__TASK__.
Your task is to copy each line of the material that includes "computer".

__SUPPLIED ENTRIES__.
===

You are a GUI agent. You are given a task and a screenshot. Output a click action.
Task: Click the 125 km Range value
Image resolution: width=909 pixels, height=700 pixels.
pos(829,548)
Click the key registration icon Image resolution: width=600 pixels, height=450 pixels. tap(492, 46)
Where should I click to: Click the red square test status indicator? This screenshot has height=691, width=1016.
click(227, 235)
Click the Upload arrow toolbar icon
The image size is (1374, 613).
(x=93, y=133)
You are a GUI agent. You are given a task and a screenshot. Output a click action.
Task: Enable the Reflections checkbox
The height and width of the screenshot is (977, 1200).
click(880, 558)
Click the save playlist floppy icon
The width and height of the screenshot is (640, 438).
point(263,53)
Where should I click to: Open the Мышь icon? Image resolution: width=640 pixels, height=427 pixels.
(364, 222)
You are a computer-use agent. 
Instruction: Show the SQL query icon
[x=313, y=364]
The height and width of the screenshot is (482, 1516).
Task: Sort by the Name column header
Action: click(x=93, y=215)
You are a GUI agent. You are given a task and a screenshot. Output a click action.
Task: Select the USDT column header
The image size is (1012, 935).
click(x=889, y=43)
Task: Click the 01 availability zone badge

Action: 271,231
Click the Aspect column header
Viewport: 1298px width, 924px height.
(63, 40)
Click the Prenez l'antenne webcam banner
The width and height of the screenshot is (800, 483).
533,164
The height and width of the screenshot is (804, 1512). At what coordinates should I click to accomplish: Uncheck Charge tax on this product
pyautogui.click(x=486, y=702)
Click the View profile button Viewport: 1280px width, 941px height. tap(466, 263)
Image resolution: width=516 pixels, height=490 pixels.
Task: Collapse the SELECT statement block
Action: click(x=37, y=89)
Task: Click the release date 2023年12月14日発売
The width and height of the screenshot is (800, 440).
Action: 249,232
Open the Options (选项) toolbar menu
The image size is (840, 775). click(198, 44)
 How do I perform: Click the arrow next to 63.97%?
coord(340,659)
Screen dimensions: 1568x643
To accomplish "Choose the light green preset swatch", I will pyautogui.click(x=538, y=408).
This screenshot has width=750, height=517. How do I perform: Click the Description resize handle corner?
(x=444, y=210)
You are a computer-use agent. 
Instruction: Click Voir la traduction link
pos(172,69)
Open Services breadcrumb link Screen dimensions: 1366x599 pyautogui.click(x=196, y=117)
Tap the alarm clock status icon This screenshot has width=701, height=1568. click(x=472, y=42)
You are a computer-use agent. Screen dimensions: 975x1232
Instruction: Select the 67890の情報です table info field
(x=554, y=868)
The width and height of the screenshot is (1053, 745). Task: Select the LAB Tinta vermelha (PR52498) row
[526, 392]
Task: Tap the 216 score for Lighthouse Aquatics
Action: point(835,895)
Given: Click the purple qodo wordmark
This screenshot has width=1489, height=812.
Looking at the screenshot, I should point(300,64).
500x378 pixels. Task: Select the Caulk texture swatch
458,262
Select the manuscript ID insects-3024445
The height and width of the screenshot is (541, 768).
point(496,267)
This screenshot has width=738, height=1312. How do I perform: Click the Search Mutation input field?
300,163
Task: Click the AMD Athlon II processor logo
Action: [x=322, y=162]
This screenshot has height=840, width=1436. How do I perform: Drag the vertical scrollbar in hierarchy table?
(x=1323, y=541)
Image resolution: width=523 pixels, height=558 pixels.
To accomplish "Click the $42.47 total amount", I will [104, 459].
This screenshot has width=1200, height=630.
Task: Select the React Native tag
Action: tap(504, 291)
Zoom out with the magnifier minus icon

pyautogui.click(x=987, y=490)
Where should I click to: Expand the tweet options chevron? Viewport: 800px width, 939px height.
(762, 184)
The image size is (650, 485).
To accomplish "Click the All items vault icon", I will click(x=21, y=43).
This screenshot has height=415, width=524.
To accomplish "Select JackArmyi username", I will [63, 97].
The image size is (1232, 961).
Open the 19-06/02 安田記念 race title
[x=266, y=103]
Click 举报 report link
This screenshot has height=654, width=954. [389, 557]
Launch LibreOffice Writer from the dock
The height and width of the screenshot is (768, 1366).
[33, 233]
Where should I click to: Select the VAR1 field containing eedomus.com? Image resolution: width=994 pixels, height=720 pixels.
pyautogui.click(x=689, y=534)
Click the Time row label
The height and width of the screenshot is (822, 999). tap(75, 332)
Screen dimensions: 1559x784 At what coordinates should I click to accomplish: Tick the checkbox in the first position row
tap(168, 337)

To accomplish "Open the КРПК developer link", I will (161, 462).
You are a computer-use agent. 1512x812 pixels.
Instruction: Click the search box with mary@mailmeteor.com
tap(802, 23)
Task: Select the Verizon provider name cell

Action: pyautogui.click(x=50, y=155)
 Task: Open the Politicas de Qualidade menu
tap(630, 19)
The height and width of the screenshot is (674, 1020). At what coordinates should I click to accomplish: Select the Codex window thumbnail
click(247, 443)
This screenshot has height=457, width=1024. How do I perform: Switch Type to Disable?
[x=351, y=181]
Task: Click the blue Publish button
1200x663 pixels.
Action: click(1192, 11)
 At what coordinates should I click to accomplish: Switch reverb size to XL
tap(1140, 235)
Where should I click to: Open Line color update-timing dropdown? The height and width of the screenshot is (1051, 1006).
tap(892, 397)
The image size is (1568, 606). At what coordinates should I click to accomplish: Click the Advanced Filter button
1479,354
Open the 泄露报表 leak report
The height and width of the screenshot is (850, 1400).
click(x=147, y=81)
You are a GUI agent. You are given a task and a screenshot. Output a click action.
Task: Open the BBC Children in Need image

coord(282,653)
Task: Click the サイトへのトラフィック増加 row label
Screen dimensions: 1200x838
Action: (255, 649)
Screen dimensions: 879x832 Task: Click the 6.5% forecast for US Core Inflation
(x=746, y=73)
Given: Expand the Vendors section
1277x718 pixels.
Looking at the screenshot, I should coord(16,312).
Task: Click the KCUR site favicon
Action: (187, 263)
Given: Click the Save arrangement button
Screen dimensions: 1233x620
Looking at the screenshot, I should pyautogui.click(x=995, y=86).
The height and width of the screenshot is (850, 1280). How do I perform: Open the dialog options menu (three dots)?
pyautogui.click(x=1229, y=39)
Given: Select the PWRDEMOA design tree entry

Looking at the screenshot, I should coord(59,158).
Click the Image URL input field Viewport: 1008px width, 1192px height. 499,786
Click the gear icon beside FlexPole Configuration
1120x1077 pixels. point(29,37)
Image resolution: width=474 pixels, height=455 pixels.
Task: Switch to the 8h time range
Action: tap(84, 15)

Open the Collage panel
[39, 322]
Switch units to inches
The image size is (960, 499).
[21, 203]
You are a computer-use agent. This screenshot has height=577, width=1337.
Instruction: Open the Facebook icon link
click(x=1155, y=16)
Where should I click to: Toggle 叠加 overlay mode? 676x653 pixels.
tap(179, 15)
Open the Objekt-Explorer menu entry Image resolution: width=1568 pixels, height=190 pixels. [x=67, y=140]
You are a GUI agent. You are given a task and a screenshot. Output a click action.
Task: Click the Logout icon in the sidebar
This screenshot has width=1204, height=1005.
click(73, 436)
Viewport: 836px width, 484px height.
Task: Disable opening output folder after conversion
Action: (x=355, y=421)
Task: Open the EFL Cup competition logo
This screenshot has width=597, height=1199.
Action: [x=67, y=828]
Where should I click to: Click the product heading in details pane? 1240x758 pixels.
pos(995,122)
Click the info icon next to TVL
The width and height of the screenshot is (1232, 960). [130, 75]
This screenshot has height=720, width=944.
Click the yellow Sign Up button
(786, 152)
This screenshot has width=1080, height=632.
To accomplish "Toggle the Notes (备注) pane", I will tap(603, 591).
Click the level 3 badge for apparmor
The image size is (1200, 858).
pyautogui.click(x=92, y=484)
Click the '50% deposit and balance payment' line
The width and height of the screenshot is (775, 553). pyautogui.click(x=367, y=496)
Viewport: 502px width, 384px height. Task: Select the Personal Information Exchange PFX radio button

===

__SOLUTION TO THE PROBLEM__.
You are a computer-use agent. 
You are a computer-use agent. 
You are a computer-use agent. Screen dimensions: 975x1232
You are a computer-use agent. 1512x812 pixels.
You are a computer-use agent. This screenshot has height=577, width=1337.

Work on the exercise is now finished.